By trying to prove my writing was up to standard, I continued to depend on OCD to make things better. It was like I was inadvertently allowing myself to preserve an impression of some good in OCD.

I guess I thought reassurance-seeking and ruminating could help me make sense of my fear-of-failure obsession. By ruminating, especially, I figured I could find clues to see where I was going wrong with my writing, and the reassurance I gained supported that. But the rituals blinded my rational view, hiding OCD’s cunning ways that made me trust its lies, although deep down, I saw what was happening.

But I didn’t want to acknowledge it. I didn’t want to think that reassurance and ruminating would lead to nowhere

It’s because I couldn’t tolerate thinking my brand-new writing career was under threat. Of course, when I distanced myself from the rituals, I was able to see, objectively that there was no real fear to prove or disprove. When I looked at both compulsions without emotion, it helped me grasp (in the way it did before the return of symptoms) how resisting them would keep me in remission. It helped me process a different image of OCD.

It was then that I realised I had to stop justifying OCD’s lies about my capabilities and get back to writing

I didn’t need OCD’s false reassurances or hamster wheel solutions. I reminded myself that all compulsions are pointless because the obsession is empty of meaning. And because it isn’t even valid, you can never reason with it, anyway.

My come back to reality made me grab my computer and continue writing the book I nearly deleted

I even put in one or two grammatical mistakes, minor ones. I did it on purpose. In the OCD community, making deliberate mistakes is a therapy technique that looks at probability and having the confidence to live with uncertainty. For example, I told myself that the likelihood of people spotting a comma where there shouldn’t be one is close to zero. Also, if some of my readers were to see my out-of-place comma, would the world really fall apart? I think it’s more of a relief to live with probability than blowing something trivial out of proportion. I mean, all you get is an unrealistic vision of the exaggerated outcome with subsequent waves of anxiety.

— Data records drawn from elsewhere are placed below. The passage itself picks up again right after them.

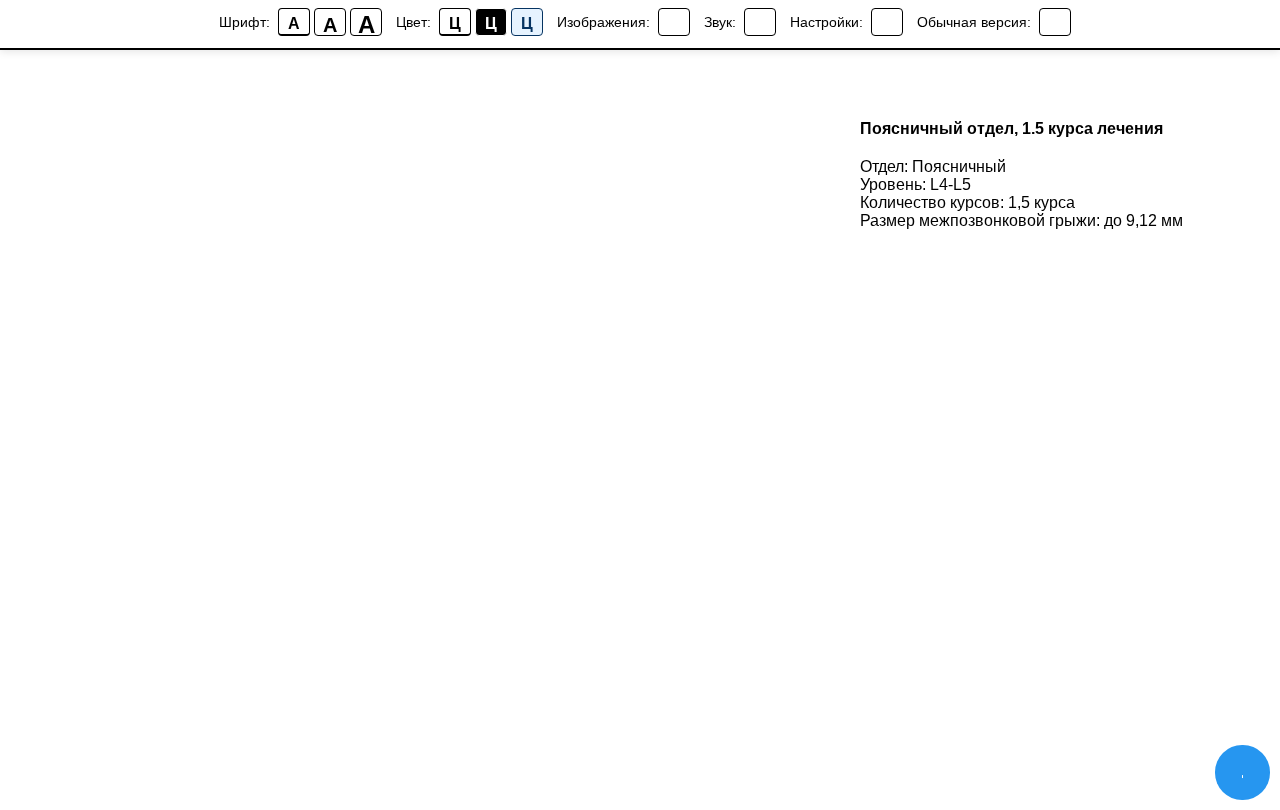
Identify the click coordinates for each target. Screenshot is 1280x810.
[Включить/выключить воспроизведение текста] (760, 22)
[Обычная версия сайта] (1055, 22)
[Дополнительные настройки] (887, 22)
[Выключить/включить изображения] (674, 22)
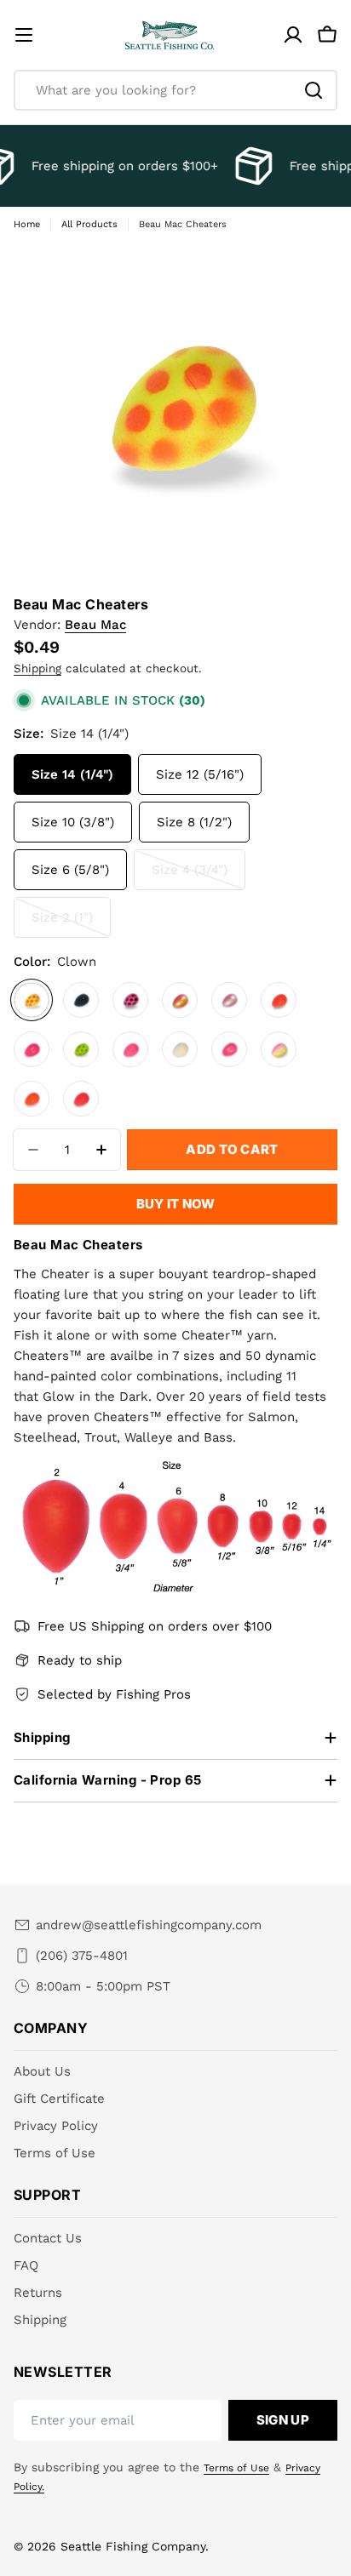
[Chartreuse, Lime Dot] (81, 1049)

Besides, I wasn’t going to allow this fear-of-failure obsession to creep in after twelve years remission from OCD and spoil my goal of becoming the author I wanted to be. And so I nipped the obsession in the bud and completed “Desire-Intrusive Thoughts” and had it published. Later, a literary critic gave it a good review, and that made my day! Still, I’ve accepted that I may get some not-so-good reviews too.

There are some great books out there, but they’re not everyone’s preferred genre

For writers who are struggling with fears similar to mine, my advice is to concentrate on a targeted audience. For example, my book has a distinctive quality to explain unwanted desire in sexual, religious and harm obsessions. Some parts of the book draw on personal accounts of living with OCD and combines with scientific information to explain my desire-aversion theory. And it dedicates a whole chapter on exposure-response prevention, the evidence-based treatment for obsessive-compulsive disorder.

Finally, I admit that not everyone in my targeted audience will agree with my desire-aversion hypothesis, and, away from OCD, I can accept that. But the most crucial thing is that given half a chance, and OCD would have snatched my dream of becoming the author I’d set out to be. As a result, “Desire-Intrusive Thoughts” might have remained an unpublished theory.